**Listing:**
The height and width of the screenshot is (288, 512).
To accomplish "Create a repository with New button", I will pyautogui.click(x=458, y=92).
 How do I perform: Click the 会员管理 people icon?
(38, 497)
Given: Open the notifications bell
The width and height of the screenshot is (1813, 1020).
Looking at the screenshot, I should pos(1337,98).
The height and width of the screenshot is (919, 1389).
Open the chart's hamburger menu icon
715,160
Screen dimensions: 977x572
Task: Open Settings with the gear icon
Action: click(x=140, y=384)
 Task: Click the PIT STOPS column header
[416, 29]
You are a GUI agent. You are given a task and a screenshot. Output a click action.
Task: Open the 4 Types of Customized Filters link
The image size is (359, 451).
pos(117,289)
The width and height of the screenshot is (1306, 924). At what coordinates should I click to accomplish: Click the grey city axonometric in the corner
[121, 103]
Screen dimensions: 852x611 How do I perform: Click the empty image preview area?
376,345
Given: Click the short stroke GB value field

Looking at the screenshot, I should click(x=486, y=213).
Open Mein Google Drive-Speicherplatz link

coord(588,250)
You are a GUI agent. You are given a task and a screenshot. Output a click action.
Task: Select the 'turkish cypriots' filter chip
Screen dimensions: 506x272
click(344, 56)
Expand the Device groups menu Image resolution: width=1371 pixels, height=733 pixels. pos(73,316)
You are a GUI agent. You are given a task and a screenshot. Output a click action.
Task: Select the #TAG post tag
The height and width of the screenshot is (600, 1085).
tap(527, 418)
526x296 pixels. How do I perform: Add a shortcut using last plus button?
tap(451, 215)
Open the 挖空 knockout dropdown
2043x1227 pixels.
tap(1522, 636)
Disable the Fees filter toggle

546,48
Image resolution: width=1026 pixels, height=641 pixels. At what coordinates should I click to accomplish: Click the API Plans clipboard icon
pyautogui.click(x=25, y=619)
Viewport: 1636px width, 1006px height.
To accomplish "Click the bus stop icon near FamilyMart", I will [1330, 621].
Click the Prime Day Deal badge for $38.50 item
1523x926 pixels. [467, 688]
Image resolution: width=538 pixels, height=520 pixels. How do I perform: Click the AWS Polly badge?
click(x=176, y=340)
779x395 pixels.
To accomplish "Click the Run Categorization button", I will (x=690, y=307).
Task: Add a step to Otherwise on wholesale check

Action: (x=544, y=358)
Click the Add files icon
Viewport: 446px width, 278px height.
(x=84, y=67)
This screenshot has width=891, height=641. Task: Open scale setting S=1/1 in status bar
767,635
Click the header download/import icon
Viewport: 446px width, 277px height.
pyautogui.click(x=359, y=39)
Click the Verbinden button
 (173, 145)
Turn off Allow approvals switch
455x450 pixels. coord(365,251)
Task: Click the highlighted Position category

**Objective:**
Copy out all of the data above word for word, keeping every line as it appears.

**Correct result:**
The height and width of the screenshot is (288, 512).
To accomplish "Create a repository with New button", I will pyautogui.click(x=458, y=92).
 How do I perform: Click the 会员管理 people icon?
(38, 497)
Given: Open the notifications bell
The width and height of the screenshot is (1813, 1020).
Looking at the screenshot, I should pos(1337,98).
The height and width of the screenshot is (919, 1389).
Open the chart's hamburger menu icon
715,160
Screen dimensions: 977x572
Task: Open Settings with the gear icon
Action: click(x=140, y=384)
 Task: Click the PIT STOPS column header
[416, 29]
You are a GUI agent. You are given a task and a screenshot. Output a click action.
Task: Open the 4 Types of Customized Filters link
The image size is (359, 451).
pos(117,289)
The width and height of the screenshot is (1306, 924). At what coordinates should I click to accomplish: Click the grey city axonometric in the corner
[121, 103]
Screen dimensions: 852x611 How do I perform: Click the empty image preview area?
376,345
Given: Click the short stroke GB value field

Looking at the screenshot, I should click(x=486, y=213).
Open Mein Google Drive-Speicherplatz link

coord(588,250)
You are a GUI agent. You are given a task and a screenshot. Output a click action.
Task: Select the 'turkish cypriots' filter chip
Screen dimensions: 506x272
click(344, 56)
Expand the Device groups menu Image resolution: width=1371 pixels, height=733 pixels. pos(73,316)
You are a GUI agent. You are given a task and a screenshot. Output a click action.
Task: Select the #TAG post tag
The height and width of the screenshot is (600, 1085).
tap(527, 418)
526x296 pixels. How do I perform: Add a shortcut using last plus button?
tap(451, 215)
Open the 挖空 knockout dropdown
2043x1227 pixels.
tap(1522, 636)
Disable the Fees filter toggle

546,48
Image resolution: width=1026 pixels, height=641 pixels. At what coordinates should I click to accomplish: Click the API Plans clipboard icon
pyautogui.click(x=25, y=619)
Viewport: 1636px width, 1006px height.
To accomplish "Click the bus stop icon near FamilyMart", I will [1330, 621].
Click the Prime Day Deal badge for $38.50 item
1523x926 pixels. [467, 688]
Image resolution: width=538 pixels, height=520 pixels. How do I perform: Click the AWS Polly badge?
click(x=176, y=340)
779x395 pixels.
To accomplish "Click the Run Categorization button", I will (x=690, y=307).
Task: Add a step to Otherwise on wholesale check

Action: (x=544, y=358)
Click the Add files icon
Viewport: 446px width, 278px height.
(x=84, y=67)
This screenshot has width=891, height=641. Task: Open scale setting S=1/1 in status bar
767,635
Click the header download/import icon
Viewport: 446px width, 277px height.
pyautogui.click(x=359, y=39)
Click the Verbinden button
 (173, 145)
Turn off Allow approvals switch
455x450 pixels. coord(365,251)
Task: Click the highlighted Position category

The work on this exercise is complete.